La ricerca del nuovo commissario tecnico della Nazionale italiana sembra essere arrivata al momento decisivo, dopo il tentativo, affascinante ma complicato, di convincere Pep Guardiola, la FIGC avrebbe deciso di puntare con decisione su Andrea Pirlo, ne parla Il Giornale.
Il tecnico catalano, contattato da Paolo Maldini e Leonardo, avrebbe accolto con favore la proposta, ma dopo alcuni giorni di riflessione avrebbe comunicato la propria decisione di non accettare l'incarico. Un rifiuto motivato non da questioni economiche, bensì dalla convinzione di non essere pronto ad affrontare questa nuova avventura.
Pirlo ha detto sì
Archiviata la pista Guardiola, la Federazione avrebbe accelerato per Andrea Pirlo, l'ex centrocampista di Milan, Juventus e Nazionale sarebbe pronto ad accettare la sfida, condividendo il progetto tecnico immaginato da Paolo Maldini e Leonardo, chiamati a ricostruire il futuro del calcio azzurro, l'annuncio ufficiale potrebbe arrivare già nei prossimi giorni, con Pirlo pronto a iniziare immediatamente il lavoro in vista dei primi impegni internazionali.
Un progetto costruito attorno a Maldini
La scelta di Pirlo non nasce nelle ultime ore, secondo le indiscrezioni, Maldini aveva già individuato nell'ex regista uno dei profili più adatti alla nuova filosofia della Nazionale. L'idea è quella di costruire un percorso tecnico condiviso, con una linea comune tra prima squadra, nazionali giovanili e settore tecnico di Coverciano. In quest'ottica, altri candidati come Antonio Conte o Roberto Mancini avrebbero progressivamente perso terreno.
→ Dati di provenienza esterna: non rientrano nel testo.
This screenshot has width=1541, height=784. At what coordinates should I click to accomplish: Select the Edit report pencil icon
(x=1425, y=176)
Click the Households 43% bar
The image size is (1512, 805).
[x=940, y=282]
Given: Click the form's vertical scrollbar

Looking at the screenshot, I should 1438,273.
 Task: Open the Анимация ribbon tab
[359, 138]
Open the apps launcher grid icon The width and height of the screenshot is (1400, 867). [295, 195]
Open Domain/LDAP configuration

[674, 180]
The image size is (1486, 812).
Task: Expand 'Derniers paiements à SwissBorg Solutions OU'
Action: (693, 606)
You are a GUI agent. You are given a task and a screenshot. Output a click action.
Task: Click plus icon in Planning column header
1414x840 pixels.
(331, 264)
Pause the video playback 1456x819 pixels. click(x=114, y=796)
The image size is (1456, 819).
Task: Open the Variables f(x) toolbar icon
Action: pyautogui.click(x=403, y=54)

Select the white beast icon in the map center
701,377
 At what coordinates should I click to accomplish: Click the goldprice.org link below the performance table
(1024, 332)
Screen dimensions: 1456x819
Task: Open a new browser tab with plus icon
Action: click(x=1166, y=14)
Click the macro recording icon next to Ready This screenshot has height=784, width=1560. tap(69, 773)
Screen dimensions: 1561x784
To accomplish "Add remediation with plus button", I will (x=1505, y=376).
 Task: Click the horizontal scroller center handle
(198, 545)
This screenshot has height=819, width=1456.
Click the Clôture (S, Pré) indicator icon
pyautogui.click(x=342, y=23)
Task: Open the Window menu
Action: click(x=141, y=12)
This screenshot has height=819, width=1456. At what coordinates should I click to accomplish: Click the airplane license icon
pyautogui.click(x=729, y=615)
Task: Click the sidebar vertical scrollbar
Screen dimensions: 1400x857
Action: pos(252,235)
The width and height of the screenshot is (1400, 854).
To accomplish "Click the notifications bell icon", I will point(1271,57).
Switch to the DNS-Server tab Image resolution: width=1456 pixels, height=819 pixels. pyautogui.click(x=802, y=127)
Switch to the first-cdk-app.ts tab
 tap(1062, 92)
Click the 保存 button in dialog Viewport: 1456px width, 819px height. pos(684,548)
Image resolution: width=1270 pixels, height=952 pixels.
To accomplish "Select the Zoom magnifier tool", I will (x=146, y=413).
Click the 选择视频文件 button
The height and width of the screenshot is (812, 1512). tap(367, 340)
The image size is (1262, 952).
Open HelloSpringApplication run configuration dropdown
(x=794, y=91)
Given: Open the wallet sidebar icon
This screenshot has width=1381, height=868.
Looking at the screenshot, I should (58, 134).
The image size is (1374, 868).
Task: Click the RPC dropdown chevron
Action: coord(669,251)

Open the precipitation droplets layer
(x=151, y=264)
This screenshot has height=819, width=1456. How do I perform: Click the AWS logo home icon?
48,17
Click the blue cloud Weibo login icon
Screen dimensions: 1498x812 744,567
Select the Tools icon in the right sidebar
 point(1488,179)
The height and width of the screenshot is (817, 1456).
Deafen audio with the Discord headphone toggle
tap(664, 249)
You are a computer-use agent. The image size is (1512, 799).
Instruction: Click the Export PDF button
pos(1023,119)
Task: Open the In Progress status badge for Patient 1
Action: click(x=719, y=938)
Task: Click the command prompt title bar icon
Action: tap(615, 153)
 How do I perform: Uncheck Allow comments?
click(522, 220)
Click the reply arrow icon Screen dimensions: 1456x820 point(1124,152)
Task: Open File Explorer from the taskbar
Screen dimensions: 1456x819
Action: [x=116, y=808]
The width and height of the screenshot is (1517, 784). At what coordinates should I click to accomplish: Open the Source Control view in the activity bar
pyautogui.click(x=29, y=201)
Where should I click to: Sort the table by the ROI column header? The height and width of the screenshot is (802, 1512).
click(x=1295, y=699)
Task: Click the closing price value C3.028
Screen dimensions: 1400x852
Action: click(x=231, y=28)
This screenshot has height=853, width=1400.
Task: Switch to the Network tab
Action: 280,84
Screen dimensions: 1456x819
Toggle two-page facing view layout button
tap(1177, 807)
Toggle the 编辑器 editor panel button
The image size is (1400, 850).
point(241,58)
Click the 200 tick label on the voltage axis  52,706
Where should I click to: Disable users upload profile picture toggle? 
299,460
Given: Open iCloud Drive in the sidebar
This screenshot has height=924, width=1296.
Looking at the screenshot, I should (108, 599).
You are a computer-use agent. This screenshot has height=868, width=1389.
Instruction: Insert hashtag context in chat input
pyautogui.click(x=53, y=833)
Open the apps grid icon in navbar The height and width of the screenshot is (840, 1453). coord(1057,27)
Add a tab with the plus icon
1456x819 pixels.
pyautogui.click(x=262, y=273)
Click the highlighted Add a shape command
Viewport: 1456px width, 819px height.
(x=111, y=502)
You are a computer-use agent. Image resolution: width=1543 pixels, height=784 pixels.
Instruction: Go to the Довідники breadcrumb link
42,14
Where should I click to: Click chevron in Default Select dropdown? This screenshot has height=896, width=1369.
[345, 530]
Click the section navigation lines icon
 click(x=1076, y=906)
Contratto fino al Mondiale
L'accordo dovrebbe prevedere un contratto fino al prossimo Campionato del Mondo, dal punto di vista economico non sarebbero emersi particolari ostacoli: Pirlo percepirebbe uno stipendio inferiore ai 2 milioni di euro netti a stagione, mentre prima dovrà risolvere il proprio rapporto con il club di Dubai. L'obiettivo della Federazione è garantire continuità al progetto e offrire al nuovo ct il tempo necessario per costruire una Nazionale competitiva.
Esordio subito ad alta tensione
Per Pirlo non ci sarà molto tempo per ambientarsi, il calendario propone infatti subito impegni di altissimo livello, a partire dalla Nations League, dove l'Italia dovrà affrontare avversari di primo piano in un ciclo di partite ravvicinate. Sarà un banco di prova immediato per valutare le prime idee tattiche del nuovo commissario tecnico.
Una scelta che divide
La candidatura di Pirlo continua a far discutere, da una parte c'è chi sottolinea il carisma, la conoscenza del calcio italiano e la capacità di interpretare una visione moderna del gioco. Dall'altra resta qualche perplessità legata alla limitata esperienza da allenatore ad altissimi livelli.